Skip to contents

Add ngram columns

Usage

add_ngrams(
  data,
  n = 1:2,
  feature = word,
  keep = FALSE,
  collapse = FALSE,
  by = doc_id,
  label = NULL
)

Arguments

data

A tidy data frame, potentially containing a column called "word"

n

A range defining the extent of an ngram—for instance, from word 1 to word 3. Alternatively, a single number will signal the number of words to include in each ngram.

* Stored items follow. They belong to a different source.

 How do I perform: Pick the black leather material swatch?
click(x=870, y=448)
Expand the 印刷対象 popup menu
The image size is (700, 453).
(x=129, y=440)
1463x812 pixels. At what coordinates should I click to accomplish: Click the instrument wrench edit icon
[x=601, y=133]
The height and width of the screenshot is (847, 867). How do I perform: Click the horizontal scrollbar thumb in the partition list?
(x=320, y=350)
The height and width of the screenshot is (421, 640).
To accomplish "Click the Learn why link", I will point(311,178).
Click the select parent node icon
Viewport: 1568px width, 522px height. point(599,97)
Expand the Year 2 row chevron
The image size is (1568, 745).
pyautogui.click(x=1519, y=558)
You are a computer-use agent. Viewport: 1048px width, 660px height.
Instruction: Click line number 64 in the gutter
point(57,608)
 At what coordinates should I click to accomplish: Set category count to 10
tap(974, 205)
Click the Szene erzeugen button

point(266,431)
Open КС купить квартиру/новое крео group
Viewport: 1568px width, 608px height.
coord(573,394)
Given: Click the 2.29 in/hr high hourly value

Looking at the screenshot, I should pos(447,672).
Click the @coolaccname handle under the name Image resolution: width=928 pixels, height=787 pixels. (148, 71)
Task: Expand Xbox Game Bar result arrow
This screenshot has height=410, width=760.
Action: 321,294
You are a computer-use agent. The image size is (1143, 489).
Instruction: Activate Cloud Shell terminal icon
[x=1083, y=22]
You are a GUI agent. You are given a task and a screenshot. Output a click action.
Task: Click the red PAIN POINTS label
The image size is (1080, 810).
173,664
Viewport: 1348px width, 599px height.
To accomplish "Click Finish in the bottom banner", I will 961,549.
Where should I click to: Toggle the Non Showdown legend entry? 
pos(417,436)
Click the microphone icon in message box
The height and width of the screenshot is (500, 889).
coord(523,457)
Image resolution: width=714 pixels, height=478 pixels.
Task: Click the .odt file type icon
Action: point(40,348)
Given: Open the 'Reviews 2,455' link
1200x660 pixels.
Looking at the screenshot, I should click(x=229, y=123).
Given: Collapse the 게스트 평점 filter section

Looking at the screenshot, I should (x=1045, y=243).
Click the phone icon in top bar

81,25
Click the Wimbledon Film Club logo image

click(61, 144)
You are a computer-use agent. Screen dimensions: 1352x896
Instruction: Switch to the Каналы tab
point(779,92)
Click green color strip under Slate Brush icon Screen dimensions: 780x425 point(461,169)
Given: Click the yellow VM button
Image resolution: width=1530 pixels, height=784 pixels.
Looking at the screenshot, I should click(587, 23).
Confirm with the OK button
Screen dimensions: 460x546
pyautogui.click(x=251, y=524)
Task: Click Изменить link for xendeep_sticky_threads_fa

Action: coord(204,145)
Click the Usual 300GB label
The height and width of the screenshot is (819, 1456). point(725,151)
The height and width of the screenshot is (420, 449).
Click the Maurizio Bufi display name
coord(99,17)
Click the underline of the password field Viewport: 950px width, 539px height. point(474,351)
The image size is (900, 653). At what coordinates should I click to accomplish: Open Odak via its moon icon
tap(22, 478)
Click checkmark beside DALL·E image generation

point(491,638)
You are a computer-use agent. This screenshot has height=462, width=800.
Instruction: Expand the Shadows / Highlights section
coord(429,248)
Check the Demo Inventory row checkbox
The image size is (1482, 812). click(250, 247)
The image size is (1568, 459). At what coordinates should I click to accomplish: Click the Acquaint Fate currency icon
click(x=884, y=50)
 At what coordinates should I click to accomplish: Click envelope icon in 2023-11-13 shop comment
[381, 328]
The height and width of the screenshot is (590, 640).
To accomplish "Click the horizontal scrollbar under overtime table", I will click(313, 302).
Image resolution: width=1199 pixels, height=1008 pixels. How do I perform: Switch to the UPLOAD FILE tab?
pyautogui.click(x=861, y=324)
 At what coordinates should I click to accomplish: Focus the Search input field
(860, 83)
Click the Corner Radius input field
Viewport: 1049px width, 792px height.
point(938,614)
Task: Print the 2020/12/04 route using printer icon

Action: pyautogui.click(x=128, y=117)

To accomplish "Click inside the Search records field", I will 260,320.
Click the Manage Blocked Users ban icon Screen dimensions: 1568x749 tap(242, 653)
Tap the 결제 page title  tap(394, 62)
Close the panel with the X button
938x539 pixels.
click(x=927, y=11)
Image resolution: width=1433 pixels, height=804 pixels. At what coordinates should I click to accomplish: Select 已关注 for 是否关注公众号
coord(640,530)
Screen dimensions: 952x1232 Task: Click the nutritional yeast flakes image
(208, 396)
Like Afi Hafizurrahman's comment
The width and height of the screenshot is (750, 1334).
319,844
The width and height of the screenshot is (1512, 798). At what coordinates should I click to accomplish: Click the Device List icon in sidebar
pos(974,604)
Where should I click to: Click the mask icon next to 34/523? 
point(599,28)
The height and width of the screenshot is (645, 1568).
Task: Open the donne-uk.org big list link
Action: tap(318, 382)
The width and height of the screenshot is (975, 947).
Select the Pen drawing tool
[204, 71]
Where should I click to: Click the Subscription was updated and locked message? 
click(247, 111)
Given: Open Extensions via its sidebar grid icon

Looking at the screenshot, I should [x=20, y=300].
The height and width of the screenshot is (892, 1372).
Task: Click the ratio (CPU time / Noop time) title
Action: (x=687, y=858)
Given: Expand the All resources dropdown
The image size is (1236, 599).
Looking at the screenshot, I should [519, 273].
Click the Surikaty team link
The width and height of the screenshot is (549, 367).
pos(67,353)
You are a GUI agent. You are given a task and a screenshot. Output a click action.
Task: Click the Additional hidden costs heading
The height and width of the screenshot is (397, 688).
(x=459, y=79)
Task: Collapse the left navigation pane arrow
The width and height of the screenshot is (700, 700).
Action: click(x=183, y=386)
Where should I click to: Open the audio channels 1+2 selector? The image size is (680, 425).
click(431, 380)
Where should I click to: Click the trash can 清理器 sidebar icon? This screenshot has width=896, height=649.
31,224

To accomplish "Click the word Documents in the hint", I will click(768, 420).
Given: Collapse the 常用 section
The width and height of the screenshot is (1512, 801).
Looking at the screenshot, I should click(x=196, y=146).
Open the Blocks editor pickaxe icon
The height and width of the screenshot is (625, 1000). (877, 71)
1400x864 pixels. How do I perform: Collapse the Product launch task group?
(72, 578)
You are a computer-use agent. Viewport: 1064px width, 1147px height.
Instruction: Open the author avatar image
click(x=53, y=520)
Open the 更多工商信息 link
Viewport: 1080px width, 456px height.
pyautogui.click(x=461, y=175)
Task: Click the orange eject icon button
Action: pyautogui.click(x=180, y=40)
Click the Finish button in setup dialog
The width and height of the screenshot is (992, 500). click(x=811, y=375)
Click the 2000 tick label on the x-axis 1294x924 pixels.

Default value of 1:2 will produce bigrams.

feature

The feature to use when constructing ngrams

keep

Whether to keep the original feature column

collapse

Whether to join the ngram parts into a single column called "ngram"

by

A grouping column identifying a document, such as doc_id

label

Whether to label variables added to data frame

Value

The original data frame with columns added for subsequent parts of ngrams

See also

Examples

if (FALSE) { # \dontrun{
  my_corpus <- load_texts()

  my_bigrams <- my_corpus |>
    add_ngrams(3)
} # }

if (FALSE) { # \dontrun{
dubliners <- get_gutenberg_corpus(2814) |>
  load_texts() |>
  identify_by(part) |>
  standardize_titles()

dubliners |>
  add_ngrams(2) |>
  head()
} # }